Content starts
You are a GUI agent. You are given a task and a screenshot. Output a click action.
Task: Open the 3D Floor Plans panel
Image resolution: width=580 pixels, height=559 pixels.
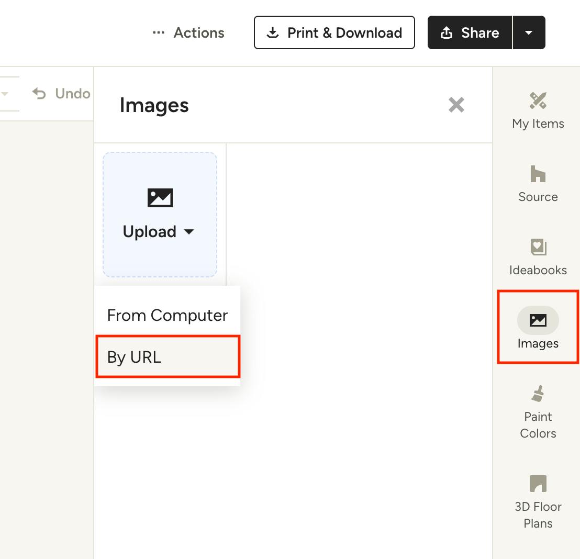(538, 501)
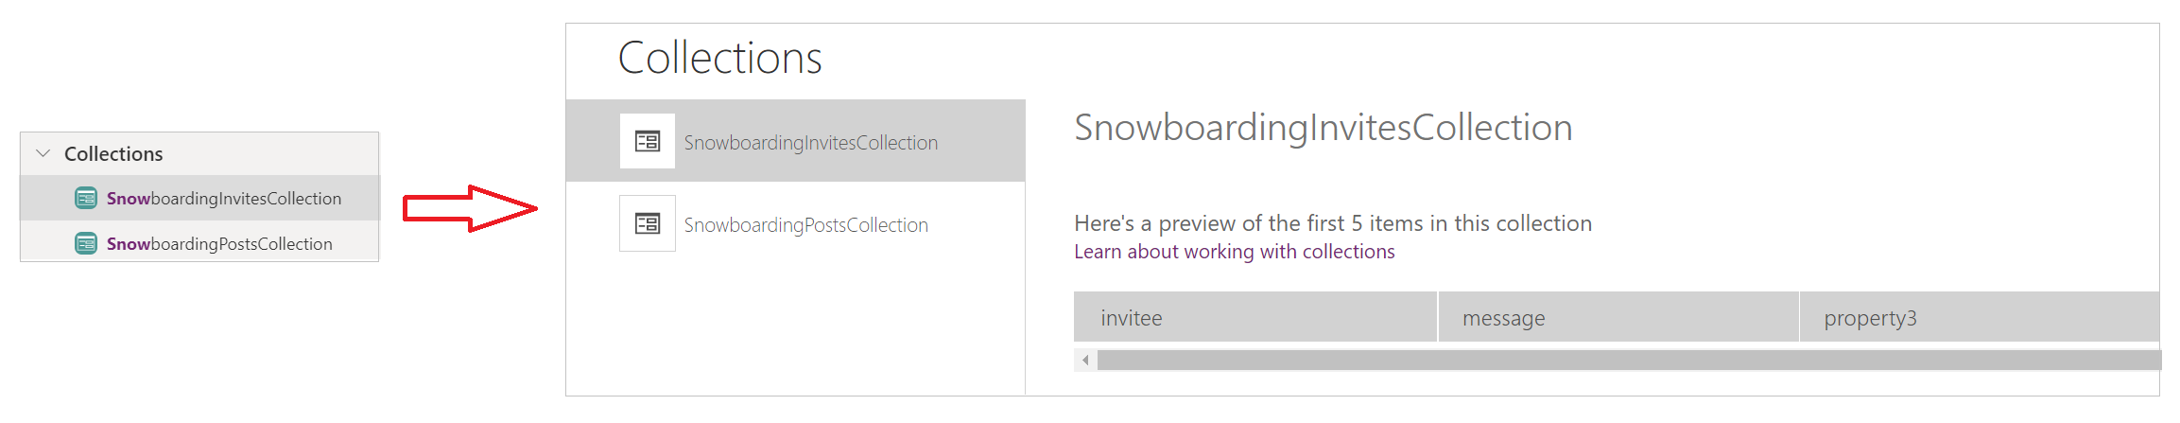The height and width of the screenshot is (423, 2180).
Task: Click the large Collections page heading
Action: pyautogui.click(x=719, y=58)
Content ends
Content starts
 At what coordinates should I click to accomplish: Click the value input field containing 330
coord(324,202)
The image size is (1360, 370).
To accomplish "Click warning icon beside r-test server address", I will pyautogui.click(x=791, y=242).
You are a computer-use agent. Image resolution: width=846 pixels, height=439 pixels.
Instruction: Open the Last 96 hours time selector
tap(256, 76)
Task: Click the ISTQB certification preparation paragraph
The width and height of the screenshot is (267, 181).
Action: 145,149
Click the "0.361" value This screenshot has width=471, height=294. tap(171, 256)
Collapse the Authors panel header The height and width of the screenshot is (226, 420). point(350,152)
Content ends
▶ [ASSIGNMENT]: Within the material above, copy exactly the lines from the line that holds "height=294. tap(171, 256)" up to and including the line that holds "Collapse the Authors".

▶ [TASK RESULT]:
Click the "0.361" value This screenshot has width=471, height=294. tap(171, 256)
Collapse the Authors panel header The height and width of the screenshot is (226, 420). point(350,152)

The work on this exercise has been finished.